In 1944, while living at his ground floor studio at 232 East 84th Street, Fuller met Alice Otis, also a painter, who was a young curator at the Museum of Modern Art. Alice was also from blue-blood stock, with roots in Virginia, and grew up on East 66th Street. After attending the Brearley School in Manhattan she studied painting at Bennington College in Vermont. She soon proved to be the catalyst for an artistic turning point for Potter. Her first conversation with him was about “The interconnectedness of art, the psychological meanings of different shapes, lines, and designs.”3 Although he had experimented with expressive forms of abstraction since the late 1920s, he was still concentrating on Regionalist landscapes, portraits, and still lives similar to those he had painted in Tennessee. These works had been exhibited in 1942 at Weyhe Gallery, and in 1943 at Schacht Gallery. Newly inspired by his new muse, Alice, the forms and colors of trees, ground, and sky in his landscapes soon began to morph into swirls as if they were dissolving into a landscape by Edvard Munch. At the same time, Potter wrote a treatise, The Meaning of Art, steeped in the metaphysics that would permeate his work for the rest of his life. By 1944 he had completely committed himself to abstract expressionism and by 1945 he had expanded his reach to very large oils.

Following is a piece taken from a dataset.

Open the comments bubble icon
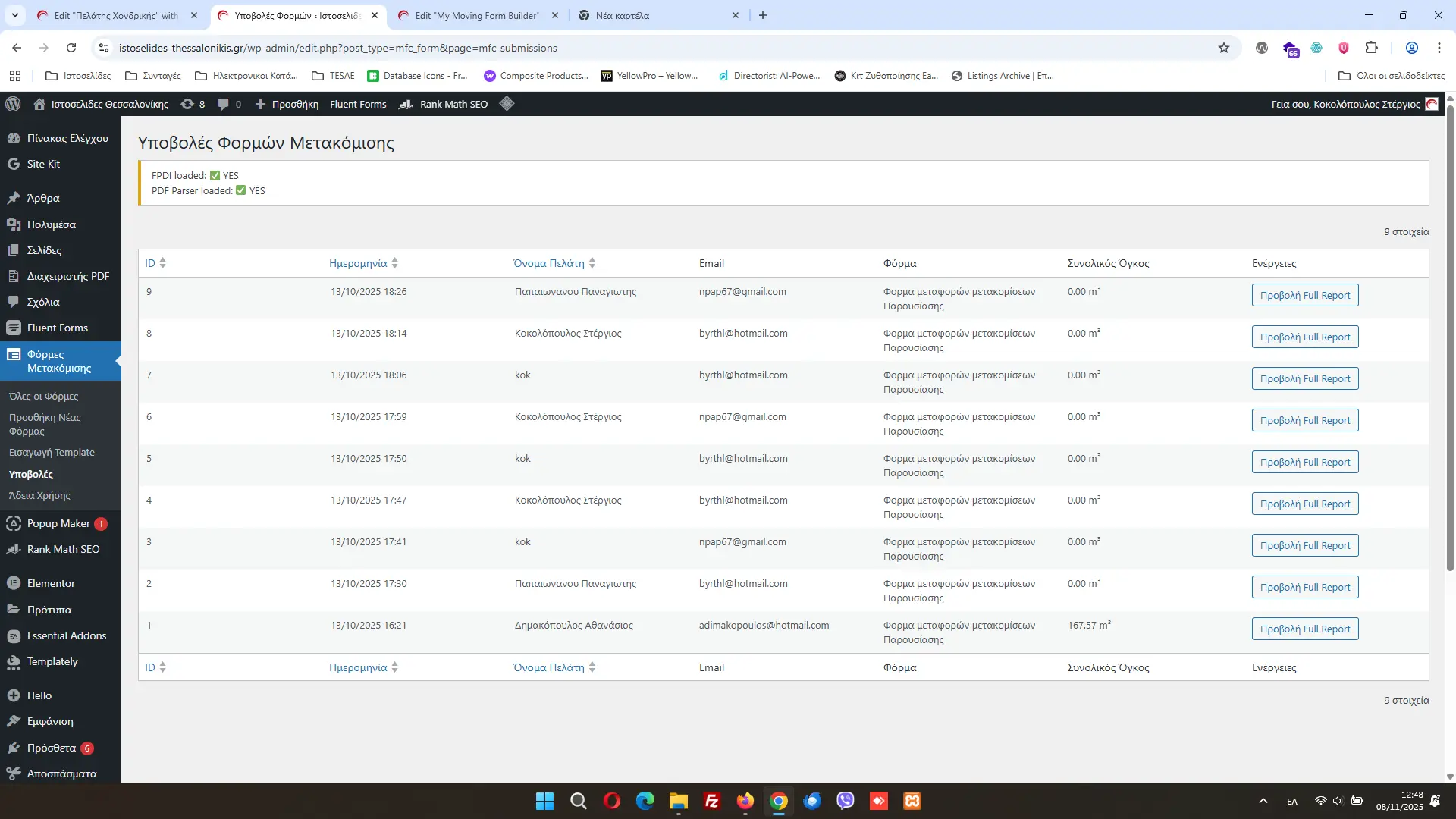Image resolution: width=1456 pixels, height=819 pixels. pyautogui.click(x=229, y=104)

Alice and Fuller married in 1945 and divided their time between the East 84th Street studio and a barn in Salem, Connecticut. Within four years they had three children. Yet the painter’s alcoholism raged unabated. One account by his brother, the writer, Jeffrey Potter, illustrates the extent of the problem, which peaked in the summer of 1948:
“By the mid 1940s Fuller was producing larger paintings, and felt the need for a much larger studio space. So, he rented a storefront on East 84th Street between Second and Third Avenues. Parked out front was his large U.S. Army Communications truck that he had purchased at a surplus bargain. By this time his family had grown to include three young children, so he outfitted the truck with bunks for family excursions. Driving with Fuller was hair-raising even without his being drunk. But late one summer evening, Fuller jumped in his truck, completely drunk. As he accelerated down Second Avenue, he suddenly decided to turn up 81st Street. As he did so, he took the corner so widely that he crashed into the front steps of a brownstone. The truck’s stair railings were impaled across the grill and fenders. Fuller simply crept to the back of his truck, got into one of the bunks, pulled a blanket over himself, and pretended to be asleep. Minutes later, a policeman pushed the blanket off of Fuller with his nightstick. Still in a drunken stupor, Fuller strongly resisted the cops and was thrown in jail. The next day he stood before the judge. I had never seen him so sad and embarrassed.”
Potter later described the event as owing to “The voice that schizoid personality hears say, ‘throw your shoes out the window of the police car, and your coat, and all your clothes!’ This was God talking to an alcoholic in delirium.”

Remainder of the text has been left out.